Taufiq Wr. Hidayat (Fiq) adalah penulis produktif. Penulis yang benar-benar menulis, dan penulis benar. Hampir semua orang bisa menulis. Tapi tidak benar-benar sebagai penulis. Yang benar-benar penulis tidak banyak. Apalagi ingin menjadi penulis lepas. Sastrawan lepas, budayawan lepas, penyair lepas. Semua lepas-lepas. Sebab jadi penulis lepas itu, harus melalui sekian banyak syarat. Salah satunya, tidak tergoda masuk ke penerbit kapitalis. Segalanya memang butuh uang. Tapi uang bukan segalanya.
Penulis lepas itu seperti burung di alam bebas. Taufiq Wr. Hidayat bukan seperti burung berkicau di dalam sangkar. Fiq adalah burung berkicau di alam bebas. Uang akan datang dengan sendirinya. Dan memang naif ada orang mengejar uang. Kita pastikan ia orang gila. Sementara itu, penulis bukan orang gila. Burung tidak makan uang. Uang bisa mendapatkan Lovebird.

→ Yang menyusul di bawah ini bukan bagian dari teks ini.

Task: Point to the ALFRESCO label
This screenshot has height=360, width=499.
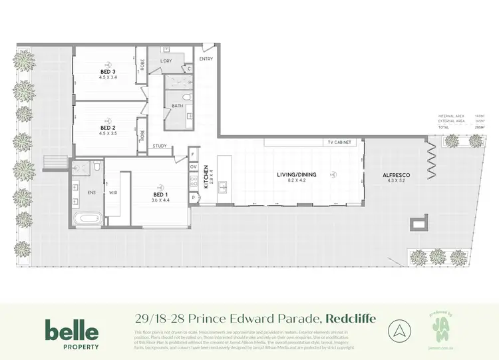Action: click(394, 176)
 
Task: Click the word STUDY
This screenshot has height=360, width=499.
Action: click(160, 146)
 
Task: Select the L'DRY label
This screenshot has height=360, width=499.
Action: click(166, 61)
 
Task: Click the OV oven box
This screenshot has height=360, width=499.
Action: click(193, 168)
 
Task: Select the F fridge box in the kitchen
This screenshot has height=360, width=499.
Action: click(193, 154)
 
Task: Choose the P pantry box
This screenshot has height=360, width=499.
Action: click(193, 198)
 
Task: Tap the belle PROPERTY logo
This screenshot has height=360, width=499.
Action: click(72, 334)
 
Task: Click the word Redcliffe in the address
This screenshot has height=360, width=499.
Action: click(353, 318)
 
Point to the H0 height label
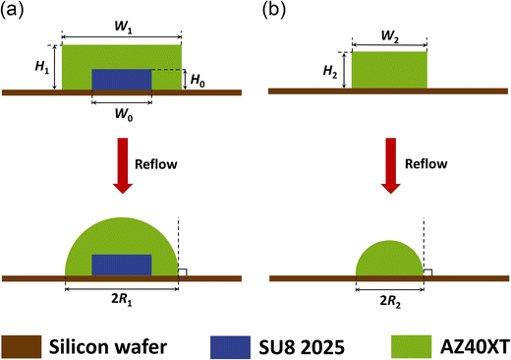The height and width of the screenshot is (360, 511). click(196, 80)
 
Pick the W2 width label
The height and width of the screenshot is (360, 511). click(389, 31)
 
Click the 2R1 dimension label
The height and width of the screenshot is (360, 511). click(121, 298)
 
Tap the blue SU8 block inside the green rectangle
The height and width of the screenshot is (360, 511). click(121, 80)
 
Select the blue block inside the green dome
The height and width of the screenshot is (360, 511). click(121, 265)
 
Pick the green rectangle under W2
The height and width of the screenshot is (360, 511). click(389, 71)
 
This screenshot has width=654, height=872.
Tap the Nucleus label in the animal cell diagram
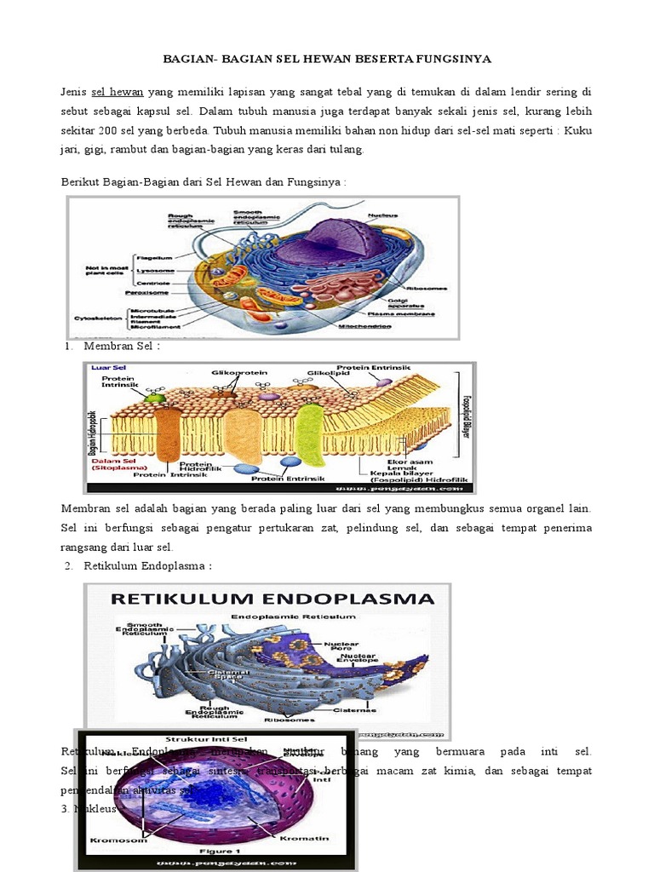click(x=382, y=215)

Judul-judul buku Taufiq Wr. Hidayat bisa bicara banyak. Bisa menjadi perkara yang berkepanjangan. Buku terakhir yang terbit adalah “Kitab Kelamin”. Di sampul belakang “Kitab Kelamin” itu, ada komentar Rachmat Sarmadhan. Mengaku sebagai pengamat kelamin. Tapi saya tidak yakin. Boleh jadi ia bisa membayangkan kelamin saat memandang perempuan cantik di acara “Tribute Yon’s DD dan Catur Arum” kemarin (Jumat, 21 Februari 2020) di sebuah hotel mewah di Banyuwangi.

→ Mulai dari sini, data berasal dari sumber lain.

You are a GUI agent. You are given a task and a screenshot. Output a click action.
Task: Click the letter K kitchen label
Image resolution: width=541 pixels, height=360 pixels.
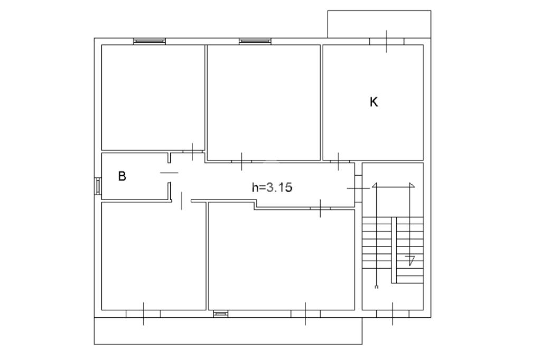point(374,102)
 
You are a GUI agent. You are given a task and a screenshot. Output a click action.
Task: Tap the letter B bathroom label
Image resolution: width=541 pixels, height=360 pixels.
point(122,176)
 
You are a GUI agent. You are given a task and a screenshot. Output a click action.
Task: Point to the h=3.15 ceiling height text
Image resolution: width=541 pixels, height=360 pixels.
point(272,187)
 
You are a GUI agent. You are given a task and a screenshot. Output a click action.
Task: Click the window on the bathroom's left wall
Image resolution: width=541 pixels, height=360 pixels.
point(98,186)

Rachmat Sarmadhan, orang yang mengaku sebagai pengamat kelamin tersebut, minta penjelasan lebih lanjut perihal dirinya. Karena nama Rachmat Sarmadhan ada dalam tulisan saya. Sampoerna Hijau dulu, nanti akan saya jelaskan panjang kali lebar, kata saya. Pengepulan (asap), itu penting. Bisa mencairkan suasana, melunakkan batin. Disanding dengan kopi Nongko. Tidak bisa duduk hanya satu dua jam. Dengan demikian, biasanya nasi bungkus datang menyusul. Dan tidak harus banyak omong. Sebab diam adalah kecelakaan. Rachmat Sarmadhan tampak lucu kalau diam. Maksudnya kalau dia diam melihat kawannya tak punya rokok. Ini sebagai klarifikasi. Tentu saja ini gara-gara “Kitab Kelamin” Taufiq Wr. Hidayat yang nyentrik itu. Akan saya jelaskan hubungan antara “Kitab Kelamin” dengan “si pengamat kelamin”. Tentu ada alasannya. Ada kaitannya. Adalah luar biasa pengamat kelamin ikut kasih komentar. Terus terang (sang), saya orgasme. Tidak menduga kalau Rachmat Sarmadhan adalah pengamat kelamin. Sebab selama ini yang saya ketahui, Rachmat Sarmadhan pecinta sastra budiman. Tentu saja tidak ada yang salah. Yang ditestimoni bukan kelamin. Lucunya di situ. Ini nyatanya menjadi garis lucu baru dalam khasanah penerbitan sastra maupun non-sastra. Tidak ada salah ketik. Ini bukan Rancangan Undang Undang.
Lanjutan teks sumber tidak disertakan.